» **WORK REQUIRED**
Reproduce word for word the data from its first line through the line that contains "Looking at the", including both ends and omitting the pictures.

◇ ◇ ◇ ◇ ◇

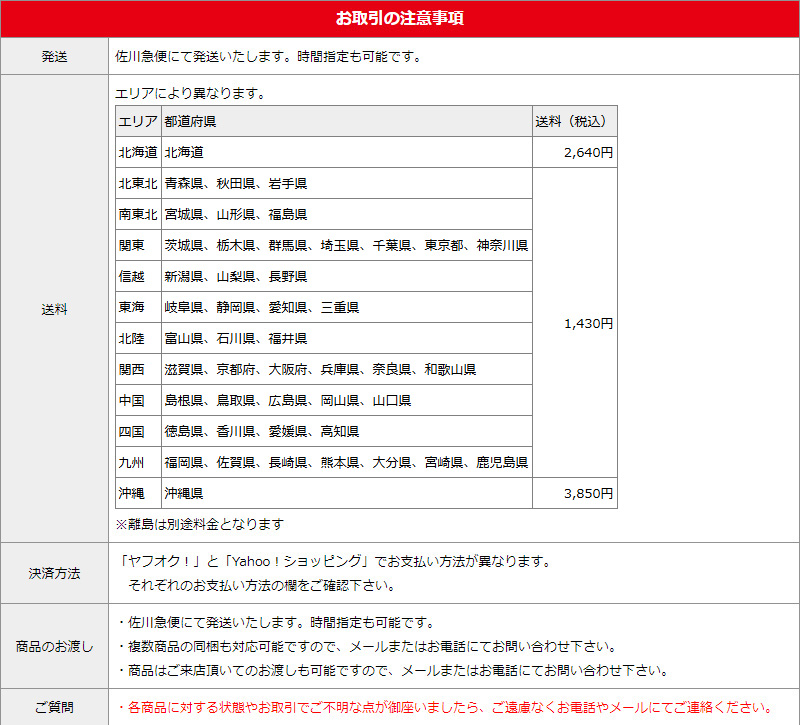The image size is (800, 725).
Task: Select the 決済方法 row label
Action: click(54, 573)
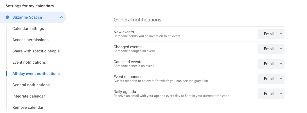The width and height of the screenshot is (307, 113).
Task: Collapse the Suzanne Scacca calendar section
Action: (61, 17)
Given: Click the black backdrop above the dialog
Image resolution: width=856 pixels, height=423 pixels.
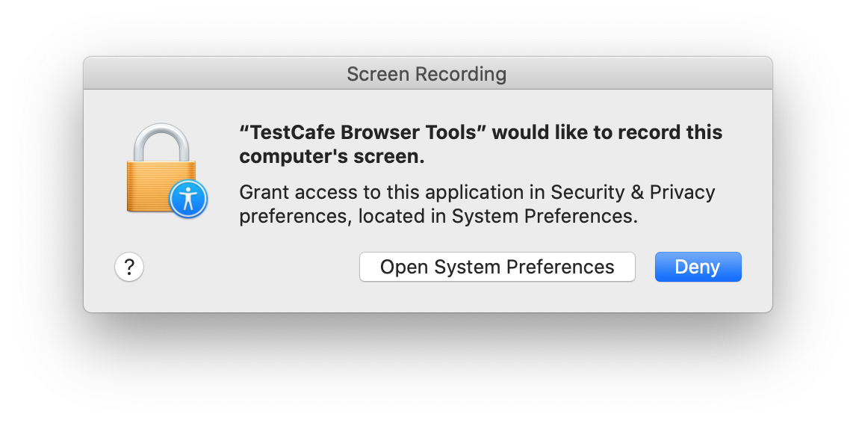Looking at the screenshot, I should pos(427,28).

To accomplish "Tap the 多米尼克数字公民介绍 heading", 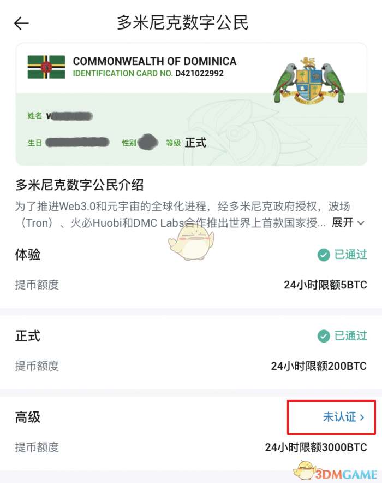I will click(79, 185).
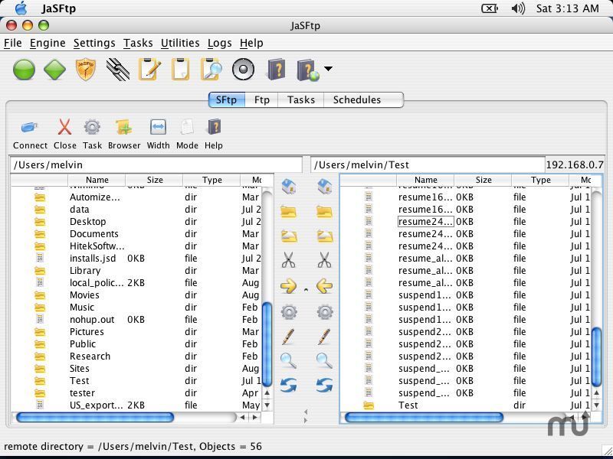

◇ ◇ ◇ ◇ ◇

» **OUTPUT BELOW**
The image size is (800, 725).
Task: Select the 決済方法 row label
Action: click(54, 573)
The width and height of the screenshot is (307, 113).
Task: Collapse the Suzanne Scacca calendar section
Action: (61, 17)
Given: Click the black backdrop above the dialog
Image resolution: width=856 pixels, height=423 pixels.
Looking at the screenshot, I should pos(427,28).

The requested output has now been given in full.